The Casement Report was a 1904 document written at the behest of the British Government by Roger Casement (1864–1916)—a diplomat and Irish independence fighter—detailing abuses in the Congo Free State which was under the private ownership of King Leopold II of Belgium. This report was instrumental in Leopold finally relinquishing his private holdings in Africa. Leopold had held ownership of the Congolese state since 1885, granted to him by the Berlin Conference, in which he exploited its natural resources (mostly rubber) for his own private wealth.

Background

Stokes Affair

Through intercepted letters, Captain Hubert-Joseph Lothaire, the commander of the Congo Free State forces in the Ituri-campaign, learned that Charles Stokes (born in Dublin) was on his way from German East Africa to sell weapons to the Zanzibari slavers in the eastern Congo region. Stokes was arrested and taken to Captain Lothaire in Lindi, who immediately formed a Drumhead court-martial. Stokes was found guilty of selling guns, gunpowder and detonators to the Congo Free State's Afro-Arab enemies. On 14 January 1895 he was sentenced to death and was hanged the next day (hoisted on a tree).

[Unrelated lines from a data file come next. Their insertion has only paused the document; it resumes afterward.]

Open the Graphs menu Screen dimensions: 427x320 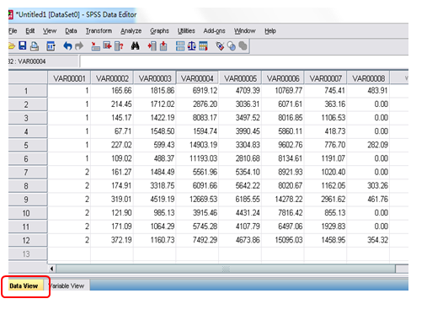tap(159, 31)
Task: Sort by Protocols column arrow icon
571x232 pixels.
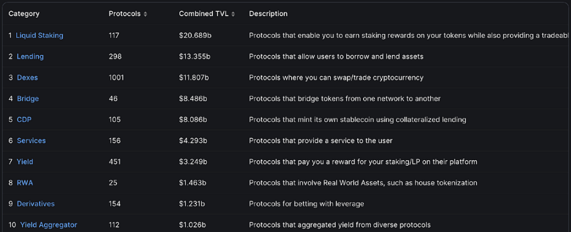Action: [x=146, y=14]
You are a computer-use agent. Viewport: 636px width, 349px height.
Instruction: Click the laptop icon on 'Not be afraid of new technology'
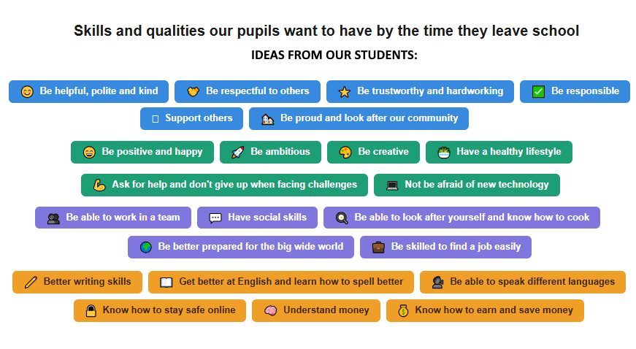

To Lothaire, Charles Stokes was no more than a criminal whose hanging was fully justified. Lord Salisbury, the British Prime Minister at the time, commented that if Stokes was in league with Arab slave-trading, then 'he deserved hanging'. Sir John Kirk, for years the British Consul in Zanzibar, remarked that "he was no loss to us, although he was an honest man." The news of Stokes' execution was received with indifference by the British Foreign Office. When the German ambassador asked Sir Thomas H. Sanderson, the Permanent Under-Secretary of State for Foreign Affairs, whether the British government planned to take any steps regarding the execution of this "well-known character", Sanderson wrote: "I do not quite understand why the Germans are pressing us."

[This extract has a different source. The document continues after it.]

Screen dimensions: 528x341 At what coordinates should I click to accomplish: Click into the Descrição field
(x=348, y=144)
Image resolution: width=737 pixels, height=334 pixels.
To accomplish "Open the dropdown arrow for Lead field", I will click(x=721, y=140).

In August 1895, the attention of the British press was drawn to this case by Lionel Decle, a journalist for the Pall Mall Gazette. The press began to report on these events in great detail, The Daily News emphasized 'bloodthirsty precipitation', The Times a 'painful and disgraceful death', The Liverpool Daily Post 'horrified amazement through the British race', The Daily Telegraph 'death like a dog', adding, "Have we all been wrong in believing that the most audacious foreigner – not to speak of any savage chief – would think once, twice and even trice, before he laid hands on a subject of Queen Victoria?".[1]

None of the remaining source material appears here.